FFmpeg processes one input at a time, but you can batch convert using a shell loop. On Linux or macOS: for f in *.vob; do ffmpeg -i "$f" -vn -c:a adpcm_ima_oki "${f%.vob}.dss"; done. On Windows Command Prompt: for %f in (*.vob) do ffmpeg -i "%f" -vn -c:a adpcm_ima_oki "%~nf.dss". This is especially useful for processing a full set of VOB files ripped from a multi-chapter DVD disc.

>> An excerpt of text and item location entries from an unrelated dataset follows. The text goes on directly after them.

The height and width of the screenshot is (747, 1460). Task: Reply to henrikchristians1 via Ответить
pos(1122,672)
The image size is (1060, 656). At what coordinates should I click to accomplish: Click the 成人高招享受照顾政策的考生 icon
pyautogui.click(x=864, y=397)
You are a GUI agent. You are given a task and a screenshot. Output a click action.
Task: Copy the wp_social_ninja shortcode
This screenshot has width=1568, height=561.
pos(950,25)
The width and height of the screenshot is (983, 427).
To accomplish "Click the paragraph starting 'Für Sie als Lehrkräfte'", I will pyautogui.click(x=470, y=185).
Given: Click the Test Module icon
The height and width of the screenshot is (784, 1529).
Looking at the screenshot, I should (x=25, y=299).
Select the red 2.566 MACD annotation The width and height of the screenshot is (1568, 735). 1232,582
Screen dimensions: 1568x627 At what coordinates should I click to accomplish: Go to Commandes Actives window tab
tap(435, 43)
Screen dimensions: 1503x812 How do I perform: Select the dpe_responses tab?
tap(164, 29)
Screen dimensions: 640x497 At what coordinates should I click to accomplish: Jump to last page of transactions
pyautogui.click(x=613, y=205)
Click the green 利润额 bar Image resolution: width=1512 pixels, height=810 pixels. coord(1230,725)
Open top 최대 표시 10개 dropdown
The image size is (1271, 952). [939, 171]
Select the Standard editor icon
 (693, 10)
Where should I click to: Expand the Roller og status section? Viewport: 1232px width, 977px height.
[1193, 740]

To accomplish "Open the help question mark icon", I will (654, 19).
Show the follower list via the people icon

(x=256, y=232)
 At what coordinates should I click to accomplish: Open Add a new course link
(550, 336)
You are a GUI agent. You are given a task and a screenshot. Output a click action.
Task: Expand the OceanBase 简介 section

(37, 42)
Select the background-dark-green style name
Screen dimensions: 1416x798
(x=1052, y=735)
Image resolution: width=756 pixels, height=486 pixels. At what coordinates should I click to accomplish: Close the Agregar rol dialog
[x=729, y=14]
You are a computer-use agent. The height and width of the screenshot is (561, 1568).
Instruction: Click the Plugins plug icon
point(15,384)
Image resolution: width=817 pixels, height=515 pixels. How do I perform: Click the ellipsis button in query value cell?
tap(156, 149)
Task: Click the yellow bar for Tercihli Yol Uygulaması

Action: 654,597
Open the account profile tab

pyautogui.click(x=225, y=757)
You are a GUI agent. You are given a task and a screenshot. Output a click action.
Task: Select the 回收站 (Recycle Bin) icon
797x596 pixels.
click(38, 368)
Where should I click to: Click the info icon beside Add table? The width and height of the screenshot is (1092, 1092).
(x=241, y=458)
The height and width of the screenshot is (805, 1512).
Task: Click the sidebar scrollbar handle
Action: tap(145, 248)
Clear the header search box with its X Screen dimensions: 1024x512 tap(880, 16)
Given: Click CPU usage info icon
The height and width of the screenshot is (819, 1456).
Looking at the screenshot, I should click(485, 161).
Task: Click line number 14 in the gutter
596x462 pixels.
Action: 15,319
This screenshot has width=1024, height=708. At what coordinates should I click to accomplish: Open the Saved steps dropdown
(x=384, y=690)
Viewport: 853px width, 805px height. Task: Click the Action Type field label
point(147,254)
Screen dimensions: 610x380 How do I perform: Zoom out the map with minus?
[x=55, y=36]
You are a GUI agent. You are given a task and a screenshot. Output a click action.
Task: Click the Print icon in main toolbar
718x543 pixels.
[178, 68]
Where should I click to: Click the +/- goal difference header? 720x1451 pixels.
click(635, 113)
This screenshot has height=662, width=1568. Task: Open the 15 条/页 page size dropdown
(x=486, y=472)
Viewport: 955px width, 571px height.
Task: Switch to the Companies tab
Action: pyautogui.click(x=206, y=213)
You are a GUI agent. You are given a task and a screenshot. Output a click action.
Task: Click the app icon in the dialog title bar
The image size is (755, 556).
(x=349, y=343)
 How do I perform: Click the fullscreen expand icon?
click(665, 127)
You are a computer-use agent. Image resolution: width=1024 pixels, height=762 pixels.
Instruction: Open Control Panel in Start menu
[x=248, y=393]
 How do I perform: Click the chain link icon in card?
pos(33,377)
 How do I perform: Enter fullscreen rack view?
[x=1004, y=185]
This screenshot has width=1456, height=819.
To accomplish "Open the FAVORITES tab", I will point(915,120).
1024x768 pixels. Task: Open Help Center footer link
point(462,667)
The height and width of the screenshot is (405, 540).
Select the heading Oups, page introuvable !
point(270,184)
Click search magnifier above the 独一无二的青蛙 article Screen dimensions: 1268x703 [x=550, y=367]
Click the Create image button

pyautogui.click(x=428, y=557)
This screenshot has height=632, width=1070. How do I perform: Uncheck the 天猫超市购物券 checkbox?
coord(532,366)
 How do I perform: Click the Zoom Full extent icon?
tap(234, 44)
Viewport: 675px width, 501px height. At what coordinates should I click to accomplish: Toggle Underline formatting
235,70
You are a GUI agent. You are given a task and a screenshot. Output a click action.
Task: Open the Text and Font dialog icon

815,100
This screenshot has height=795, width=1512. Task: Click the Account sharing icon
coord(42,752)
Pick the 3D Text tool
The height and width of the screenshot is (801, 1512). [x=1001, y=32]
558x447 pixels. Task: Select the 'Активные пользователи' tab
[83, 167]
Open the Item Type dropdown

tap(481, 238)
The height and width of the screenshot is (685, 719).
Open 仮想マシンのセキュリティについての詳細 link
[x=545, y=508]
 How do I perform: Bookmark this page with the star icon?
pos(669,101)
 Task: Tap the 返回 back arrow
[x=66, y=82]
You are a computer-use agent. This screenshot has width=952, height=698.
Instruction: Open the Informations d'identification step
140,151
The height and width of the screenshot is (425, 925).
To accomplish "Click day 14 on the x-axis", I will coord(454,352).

No. DSS supports only a single mono audio stream and has no concept of chapters, subtitles, or multiple tracks. The -vn flag explicitly disables video, and the adpcm_ima_oki codec outputs a single audio stream. Subtitle streams embedded in the VOB are ignored entirely. DVD menu audio, if present on a separate stream, will also be excluded unless you explicitly map it with -map.

Technical Notes

VOB is a DVD-Video container that wraps MPEG-2 program stream data, and FFmpeg requires the -f vob flag in some contexts to correctly identify the container type, though auto-detection usually works for files with the .vob extension. The default audio codec in VOB is AC3 (Dolby Digital), though some DVDs use DTS, LPCM, or even MP2. Regardless of the source audio codec in the VOB, FFmpeg will fully decode it before re-encoding to adpcm_ima_oki — this is never a remux. The adpcm_ima_oki codec used in DSS was developed by OKI Semiconductor and is based on IMA ADPCM, modified for low-bitrate telephony and dictation applications. It operates at 8000 Hz sample rate, mono, at approximately 32 kbps — a dramatic reduction from a typical DVD AC3 stream. DSS files produced by FFmpeg should be compatible with Olympus DSS Player and similar transcription software, though some proprietary DSS variants (DSS Pro) may have additional header metadata requirements not handled by FFmpeg's implementation. There is no lossless path between VOB audio and DSS — both the source and output are lossy, so this represents a generation loss transcode.